▶ _TASK STATEMENT_
Exactly and without additions, transcribe the line that contains "Where should I click to: Expand" and every line after it in the data.

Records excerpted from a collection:
============

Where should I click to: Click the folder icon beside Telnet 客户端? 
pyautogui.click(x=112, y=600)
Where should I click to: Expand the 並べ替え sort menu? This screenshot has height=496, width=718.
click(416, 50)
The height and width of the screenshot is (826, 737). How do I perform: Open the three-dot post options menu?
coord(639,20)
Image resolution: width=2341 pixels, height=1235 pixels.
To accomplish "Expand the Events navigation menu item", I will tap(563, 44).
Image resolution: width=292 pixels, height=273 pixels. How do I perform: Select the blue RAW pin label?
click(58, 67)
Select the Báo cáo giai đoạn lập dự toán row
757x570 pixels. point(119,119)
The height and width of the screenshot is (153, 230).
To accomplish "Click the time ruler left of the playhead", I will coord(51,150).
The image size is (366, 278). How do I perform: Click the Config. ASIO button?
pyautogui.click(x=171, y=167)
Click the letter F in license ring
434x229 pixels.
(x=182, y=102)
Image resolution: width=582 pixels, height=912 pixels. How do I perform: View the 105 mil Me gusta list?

============

▶ _SOLVED PROBLEM_
Where should I click to: Expand the 並べ替え sort menu? This screenshot has height=496, width=718.
click(416, 50)
The height and width of the screenshot is (826, 737). How do I perform: Open the three-dot post options menu?
coord(639,20)
Image resolution: width=2341 pixels, height=1235 pixels.
To accomplish "Expand the Events navigation menu item", I will tap(563, 44).
Image resolution: width=292 pixels, height=273 pixels. How do I perform: Select the blue RAW pin label?
click(58, 67)
Select the Báo cáo giai đoạn lập dự toán row
757x570 pixels. point(119,119)
The height and width of the screenshot is (153, 230).
To accomplish "Click the time ruler left of the playhead", I will coord(51,150).
The image size is (366, 278). How do I perform: Click the Config. ASIO button?
pyautogui.click(x=171, y=167)
Click the letter F in license ring
434x229 pixels.
(x=182, y=102)
Image resolution: width=582 pixels, height=912 pixels. How do I perform: View the 105 mil Me gusta list?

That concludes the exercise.